Find every line in the records below that holds the word "will", and copy each one.

--- DATA RECORDS ---

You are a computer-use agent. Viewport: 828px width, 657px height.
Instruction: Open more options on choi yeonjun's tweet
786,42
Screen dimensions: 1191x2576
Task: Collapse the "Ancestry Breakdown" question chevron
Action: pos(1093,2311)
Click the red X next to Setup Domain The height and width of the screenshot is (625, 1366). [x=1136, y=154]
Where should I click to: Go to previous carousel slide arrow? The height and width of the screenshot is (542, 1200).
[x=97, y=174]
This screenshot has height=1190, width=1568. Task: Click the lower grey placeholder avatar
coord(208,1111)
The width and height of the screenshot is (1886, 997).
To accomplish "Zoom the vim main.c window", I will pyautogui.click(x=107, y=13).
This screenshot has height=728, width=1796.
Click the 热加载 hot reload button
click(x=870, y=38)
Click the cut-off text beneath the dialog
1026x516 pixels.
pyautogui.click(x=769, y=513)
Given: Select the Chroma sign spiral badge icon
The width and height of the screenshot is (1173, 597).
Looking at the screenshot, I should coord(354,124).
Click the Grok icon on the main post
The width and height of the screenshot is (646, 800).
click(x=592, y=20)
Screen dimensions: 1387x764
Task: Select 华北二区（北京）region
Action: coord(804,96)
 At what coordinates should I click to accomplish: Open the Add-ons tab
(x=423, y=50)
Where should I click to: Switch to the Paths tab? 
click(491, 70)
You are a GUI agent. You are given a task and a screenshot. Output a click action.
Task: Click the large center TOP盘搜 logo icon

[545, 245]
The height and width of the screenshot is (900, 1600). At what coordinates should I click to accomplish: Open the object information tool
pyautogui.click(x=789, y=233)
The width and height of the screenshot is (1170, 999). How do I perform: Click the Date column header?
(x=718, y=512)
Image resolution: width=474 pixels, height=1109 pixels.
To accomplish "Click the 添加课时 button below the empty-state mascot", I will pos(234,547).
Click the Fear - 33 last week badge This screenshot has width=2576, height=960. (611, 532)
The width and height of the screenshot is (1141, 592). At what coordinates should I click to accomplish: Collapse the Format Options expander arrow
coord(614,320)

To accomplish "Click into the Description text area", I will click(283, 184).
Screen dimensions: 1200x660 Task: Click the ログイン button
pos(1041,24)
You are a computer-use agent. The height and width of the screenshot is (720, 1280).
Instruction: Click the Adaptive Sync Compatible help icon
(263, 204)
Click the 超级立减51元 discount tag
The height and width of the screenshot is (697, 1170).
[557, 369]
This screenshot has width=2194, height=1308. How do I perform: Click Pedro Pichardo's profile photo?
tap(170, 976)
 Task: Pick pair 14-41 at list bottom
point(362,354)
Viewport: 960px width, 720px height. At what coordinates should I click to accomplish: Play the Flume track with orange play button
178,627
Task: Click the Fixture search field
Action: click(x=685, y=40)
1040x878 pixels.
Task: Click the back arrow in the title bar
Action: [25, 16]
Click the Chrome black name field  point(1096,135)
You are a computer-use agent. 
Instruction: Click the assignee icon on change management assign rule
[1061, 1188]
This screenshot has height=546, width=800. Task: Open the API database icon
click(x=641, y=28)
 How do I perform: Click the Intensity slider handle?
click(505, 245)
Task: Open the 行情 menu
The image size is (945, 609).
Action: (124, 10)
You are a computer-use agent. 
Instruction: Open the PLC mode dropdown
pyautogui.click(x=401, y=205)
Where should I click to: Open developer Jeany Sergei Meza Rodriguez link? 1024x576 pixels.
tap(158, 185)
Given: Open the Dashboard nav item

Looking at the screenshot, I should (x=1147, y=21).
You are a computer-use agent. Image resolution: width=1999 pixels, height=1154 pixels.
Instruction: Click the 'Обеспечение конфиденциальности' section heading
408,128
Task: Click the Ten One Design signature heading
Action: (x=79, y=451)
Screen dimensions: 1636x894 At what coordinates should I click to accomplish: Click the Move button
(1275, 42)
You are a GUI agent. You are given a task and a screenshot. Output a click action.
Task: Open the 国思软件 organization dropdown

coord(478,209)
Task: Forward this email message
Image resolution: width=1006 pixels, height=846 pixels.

---

## ANSWER TO THIS TASK
To accomplish "Zoom the vim main.c window", I will pyautogui.click(x=107, y=13).
To accomplish "Click the 添加课时 button below the empty-state mascot", I will pos(234,547).
To accomplish "Click into the Description text area", I will click(283, 184).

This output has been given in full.